You can utilize custom regular expression and keyword search in BetterCloud three ways:

Navigating to Custom Regular Expression in a File Audit:

To get started with a File Audit, navigate to Files > Scans and click “New Scan” in the top right corner: 


A new window will appear where you can start building your File Audit. On the first page of the audit, you will be presented with file-specific criteria to help narrow the files your Audit will target. 


Criteria you can sort by on in this page include:

  1. File Sharing Settings: allows you to target files with specific sharing settings (ie: Public, External, and Internal)
  2. Integrations: allows you to target all Integrations or a specific Integration 
  3. File Owner: allows you to target all Files Owned by a specific User
  4. Shared With: allows you to target all Files Shared With a specific User

Please Note:

  • the “File Owner” and “Shared With” fields are wildcard fields, meaning BetterCloud will search for partial matches instead of exact matches for the content you enter (ie: entering "" in the "Shared with" field will find all documents shared with addresses) 
  • scans targeting over 500,000 files may take a significant amount of time to complete

After all information is populated click "Next: Data Selection" in the bottom right-hand corner. Jump here to learn how to populate custom regular expressions and/or a keyword search.

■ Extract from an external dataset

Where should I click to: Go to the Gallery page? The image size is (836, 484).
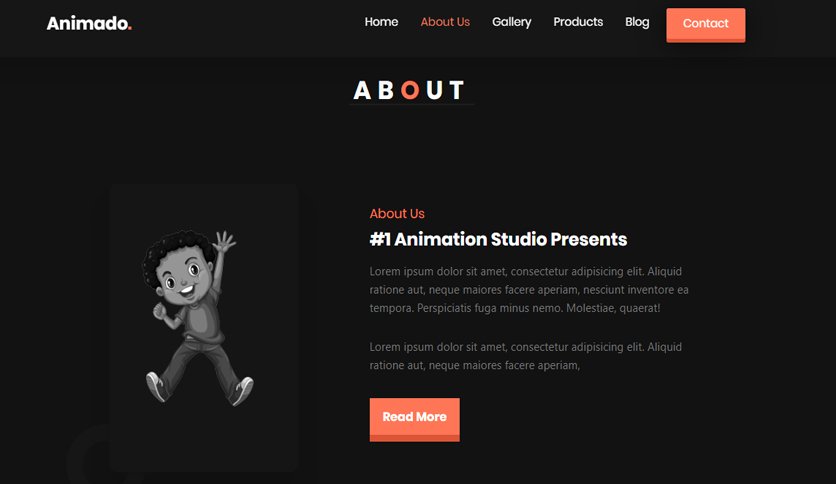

Navigating to Select Scan/Targeted Scan:

To get started with a Select Scan, navigate to the Files grid by going to Files > Browse. In this grid, you can do some initial filtering using the column filters to search for the files you want to target. Once you’ve located the files you want to scan, select the box next to them: 


Next, select the Actions menu in the top right corner > choose “BetterCloud” to filter by BetterCloud specific Actions > and select “Scan Content”:


The "Data Selection" screen will appear. Jump here to learn how to populate custom regular expressions and/or a keyword search.

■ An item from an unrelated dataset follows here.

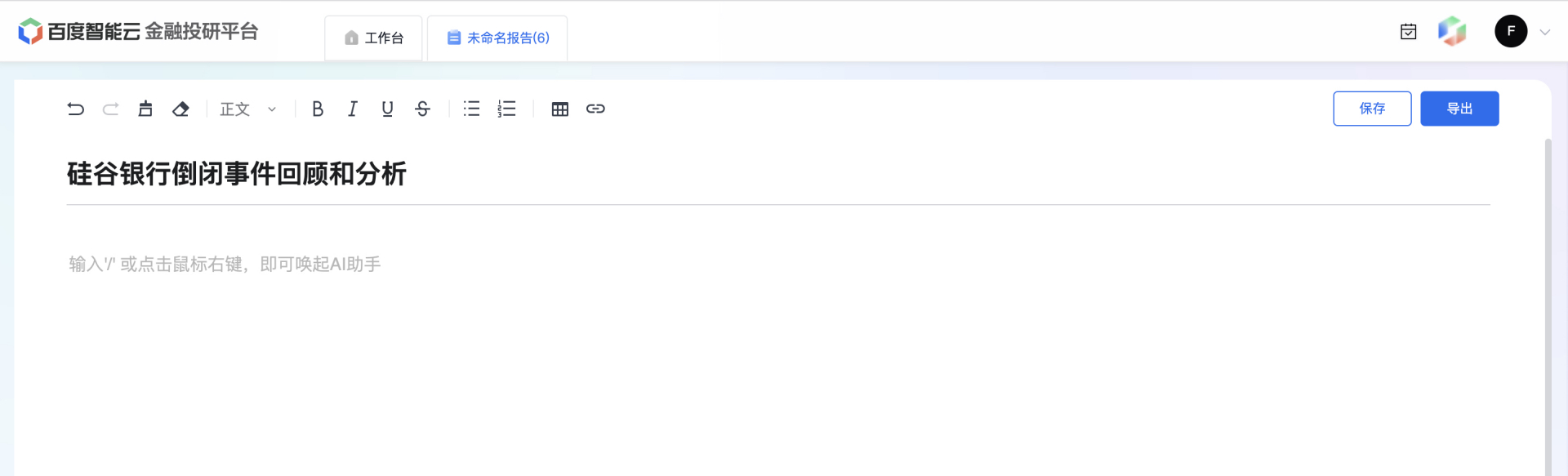
Task: Click the 保存 button
Action: [1372, 109]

Navigating to Go Forward Policies and Alerts:

There are many different alerts in BetterCloud that can utilize content scanning. Some examples of those alerts are:

  • Sensitive Data Scanned Alerts for Google, Dropbox, Box, Slack, and Office 365.
  • Exposure Focused alerts such as Files Shared Externally, Files Shared Publicly, etc. 
  • For a full list of those alerts please refer to our "Content Scanning" help center article here.

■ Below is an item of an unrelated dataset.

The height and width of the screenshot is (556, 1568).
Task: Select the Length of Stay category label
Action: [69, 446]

To get started with Go-Forward Policies and Alerts navigate to Alerts > Manage > find one of the content scanning alerts. From there you can choose to add content scanning to the alert. See "Adding Custom Regular Expression" below to learn how to populate custom regular expressions and/or a keyword search.


Adding Custom Regular Expression:

To create a new custom regular expression, select "Custom Data" > "Regular Expressions" > "Create New"


On the next screen, you will be able to create and enter your own regular expression. You have the ability to save the regex you created for future use.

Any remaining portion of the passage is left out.